While it may have had an ulterior motive when it offered to pay the ransom/bug bounty, any company offering any method of payment is only going to tempt hackers to attack. Once a threat has been made it’s too late to offer a bug bounty payment, but if HBO hasn’t already then it certainly will look at utilising the intelligence and expertise of outsiders to help locate flaws and vulnerabilities in its system because, ultimately, that will strengthen its overall security.  

At least we’re not Sony

While the HBO hack may have ruined a few people’s summer, the network will be thanking the Lord that it got off pretty Lightly (see what I did there) this time. Unlike the Sony hack of 2014, no embarrassing personal emails have seen the light of day, and the leaks of shows so far don’t seem to have put a dent in viewership.


In fact, hackers who billed this as a Game of Thrones breach appear to have very little data pertaining to HBO’s premium show, and having had their bluff called have been forced to walk away with their tails between their legs. For now anyway.


“It has been widely reported that there was a cyber incident at HBO. The hacker may continue to drop bits and pieces of stolen information in an attempt to generate media attention.
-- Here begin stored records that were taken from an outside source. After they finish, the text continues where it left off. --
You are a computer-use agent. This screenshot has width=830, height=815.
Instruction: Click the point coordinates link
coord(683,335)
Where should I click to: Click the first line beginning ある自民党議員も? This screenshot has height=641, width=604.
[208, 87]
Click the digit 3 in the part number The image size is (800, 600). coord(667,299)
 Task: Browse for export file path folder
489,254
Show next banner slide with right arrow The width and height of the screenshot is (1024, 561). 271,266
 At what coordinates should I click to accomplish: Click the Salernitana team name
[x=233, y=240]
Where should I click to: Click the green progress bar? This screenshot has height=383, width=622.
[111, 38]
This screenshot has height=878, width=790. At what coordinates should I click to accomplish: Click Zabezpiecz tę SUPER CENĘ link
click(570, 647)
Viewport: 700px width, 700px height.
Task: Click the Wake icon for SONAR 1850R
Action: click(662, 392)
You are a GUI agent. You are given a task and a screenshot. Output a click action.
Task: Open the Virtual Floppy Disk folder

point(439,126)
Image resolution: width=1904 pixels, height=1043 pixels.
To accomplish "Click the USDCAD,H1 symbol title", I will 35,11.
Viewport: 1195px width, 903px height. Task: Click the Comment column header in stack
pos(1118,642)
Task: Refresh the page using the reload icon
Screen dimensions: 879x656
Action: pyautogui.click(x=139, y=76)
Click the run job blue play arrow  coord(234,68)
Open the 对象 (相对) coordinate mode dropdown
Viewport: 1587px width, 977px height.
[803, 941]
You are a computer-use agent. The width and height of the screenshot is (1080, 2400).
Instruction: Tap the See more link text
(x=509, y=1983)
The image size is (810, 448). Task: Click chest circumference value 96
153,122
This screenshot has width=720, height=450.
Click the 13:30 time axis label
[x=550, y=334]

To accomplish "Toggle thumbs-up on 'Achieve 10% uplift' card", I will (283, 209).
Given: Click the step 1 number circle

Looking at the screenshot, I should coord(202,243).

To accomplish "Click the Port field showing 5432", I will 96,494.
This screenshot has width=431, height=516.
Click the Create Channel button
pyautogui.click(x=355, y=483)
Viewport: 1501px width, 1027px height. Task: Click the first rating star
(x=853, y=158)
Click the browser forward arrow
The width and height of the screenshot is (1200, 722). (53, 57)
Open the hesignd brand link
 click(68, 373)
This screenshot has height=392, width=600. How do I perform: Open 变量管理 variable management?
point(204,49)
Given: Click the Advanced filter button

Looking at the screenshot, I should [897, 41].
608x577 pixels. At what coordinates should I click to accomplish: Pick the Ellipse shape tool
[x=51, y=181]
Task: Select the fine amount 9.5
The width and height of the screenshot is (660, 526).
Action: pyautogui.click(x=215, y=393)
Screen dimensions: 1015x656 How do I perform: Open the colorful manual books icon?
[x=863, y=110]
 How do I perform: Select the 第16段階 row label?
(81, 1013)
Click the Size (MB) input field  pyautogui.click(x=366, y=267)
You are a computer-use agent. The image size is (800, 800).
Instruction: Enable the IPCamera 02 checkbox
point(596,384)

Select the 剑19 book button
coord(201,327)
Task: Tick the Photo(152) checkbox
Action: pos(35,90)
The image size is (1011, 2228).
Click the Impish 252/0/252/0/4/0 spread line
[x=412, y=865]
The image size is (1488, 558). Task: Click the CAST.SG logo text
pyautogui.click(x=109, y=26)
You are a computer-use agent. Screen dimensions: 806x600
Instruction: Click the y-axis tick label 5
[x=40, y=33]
That’s a game we’re not going to participate in,” said HBO in a statement to the press. “This incident has not deterred us from ensuring HBO continues to do what we do best.”

“Companies such as HBO can take precautions and implement robust technical and other solutions to ensure they are not perceived as the lowest hanging fruit within their industry.”

In the space of two months following the Sony hack the company suffered a further 20 breaches, so now is the time to be extra vigilant if you’re HBO. However, as Lee Munson, security researcher at Comparitech, points out for a company like HBO who, with or without the media attention that hacks provide, make content that dominate conversations and column inches, it really is nigh-on impossible to prevent against all attacks.


“While it is impossible to be 100% secure, companies such as HBO can take precautions and implement robust technical and other solutions to ensure they are not perceived as the lowest hanging fruit within their industry,” says Munson. “That said, it really is a case of when, not if, any organisation of note will be successfully attacked.”


So don’t expect either Sony, HBO or Netflix, who had episodes of its hit show Orange is the New Black leaked from a third-party production studio, to be the last examples of networks being breached and extorted.


“The biggest risk for the future may be that the criminals haven't quite gotten this figured out yet, and they haven't been attacking quite the right targets: Netflix and HBO ultimately haven't paid up,” says Grossman. “But I would expect them to keep trying until they do get the right targets.”